* **WORK INSTRUCTIONS**
Keeping every character as it is, transcribe the entries below.

+++ DATA EXTRACT

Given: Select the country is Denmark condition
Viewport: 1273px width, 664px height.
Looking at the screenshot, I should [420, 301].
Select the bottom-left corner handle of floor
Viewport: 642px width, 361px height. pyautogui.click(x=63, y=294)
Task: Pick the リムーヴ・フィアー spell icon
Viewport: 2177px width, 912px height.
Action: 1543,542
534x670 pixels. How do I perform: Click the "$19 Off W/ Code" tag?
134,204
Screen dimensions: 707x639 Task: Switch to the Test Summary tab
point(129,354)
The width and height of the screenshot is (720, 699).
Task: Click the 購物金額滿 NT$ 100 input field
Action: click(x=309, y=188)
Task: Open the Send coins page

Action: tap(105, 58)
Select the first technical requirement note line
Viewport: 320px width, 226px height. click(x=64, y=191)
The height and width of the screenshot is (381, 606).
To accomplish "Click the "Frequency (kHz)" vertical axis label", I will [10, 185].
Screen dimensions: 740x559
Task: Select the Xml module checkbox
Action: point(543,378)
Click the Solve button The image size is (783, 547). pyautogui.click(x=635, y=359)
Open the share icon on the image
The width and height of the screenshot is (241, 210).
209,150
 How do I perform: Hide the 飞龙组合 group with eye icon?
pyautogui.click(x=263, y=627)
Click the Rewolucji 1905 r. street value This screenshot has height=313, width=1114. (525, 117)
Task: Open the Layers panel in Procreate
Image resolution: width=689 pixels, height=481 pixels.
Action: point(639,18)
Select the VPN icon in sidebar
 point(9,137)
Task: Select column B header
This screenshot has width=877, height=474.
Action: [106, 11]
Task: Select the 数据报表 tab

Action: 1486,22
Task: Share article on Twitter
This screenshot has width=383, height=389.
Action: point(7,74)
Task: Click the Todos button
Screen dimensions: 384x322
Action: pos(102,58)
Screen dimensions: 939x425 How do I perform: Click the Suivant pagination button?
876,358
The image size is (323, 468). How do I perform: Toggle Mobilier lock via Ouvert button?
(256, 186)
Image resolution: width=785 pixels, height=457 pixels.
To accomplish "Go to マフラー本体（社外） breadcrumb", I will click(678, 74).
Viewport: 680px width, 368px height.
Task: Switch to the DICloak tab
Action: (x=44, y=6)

++++++

* **RESPONSE BELOW**
Given: Select the country is Denmark condition
Viewport: 1273px width, 664px height.
Looking at the screenshot, I should [420, 301].
Select the bottom-left corner handle of floor
Viewport: 642px width, 361px height. pyautogui.click(x=63, y=294)
Task: Pick the リムーヴ・フィアー spell icon
Viewport: 2177px width, 912px height.
Action: 1543,542
534x670 pixels. How do I perform: Click the "$19 Off W/ Code" tag?
134,204
Screen dimensions: 707x639 Task: Switch to the Test Summary tab
point(129,354)
The width and height of the screenshot is (720, 699).
Task: Click the 購物金額滿 NT$ 100 input field
Action: click(x=309, y=188)
Task: Open the Send coins page

Action: tap(105, 58)
Select the first technical requirement note line
Viewport: 320px width, 226px height. click(x=64, y=191)
The height and width of the screenshot is (381, 606).
To accomplish "Click the "Frequency (kHz)" vertical axis label", I will [10, 185].
Screen dimensions: 740x559
Task: Select the Xml module checkbox
Action: point(543,378)
Click the Solve button The image size is (783, 547). pyautogui.click(x=635, y=359)
Open the share icon on the image
The width and height of the screenshot is (241, 210).
209,150
 How do I perform: Hide the 飞龙组合 group with eye icon?
pyautogui.click(x=263, y=627)
Click the Rewolucji 1905 r. street value This screenshot has height=313, width=1114. (525, 117)
Task: Open the Layers panel in Procreate
Image resolution: width=689 pixels, height=481 pixels.
Action: point(639,18)
Select the VPN icon in sidebar
 point(9,137)
Task: Select column B header
This screenshot has width=877, height=474.
Action: [106, 11]
Task: Select the 数据报表 tab

Action: 1486,22
Task: Share article on Twitter
This screenshot has width=383, height=389.
Action: point(7,74)
Task: Click the Todos button
Screen dimensions: 384x322
Action: pos(102,58)
Screen dimensions: 939x425 How do I perform: Click the Suivant pagination button?
876,358
The image size is (323, 468). How do I perform: Toggle Mobilier lock via Ouvert button?
(256, 186)
Image resolution: width=785 pixels, height=457 pixels.
To accomplish "Go to マフラー本体（社外） breadcrumb", I will click(678, 74).
Viewport: 680px width, 368px height.
Task: Switch to the DICloak tab
Action: (x=44, y=6)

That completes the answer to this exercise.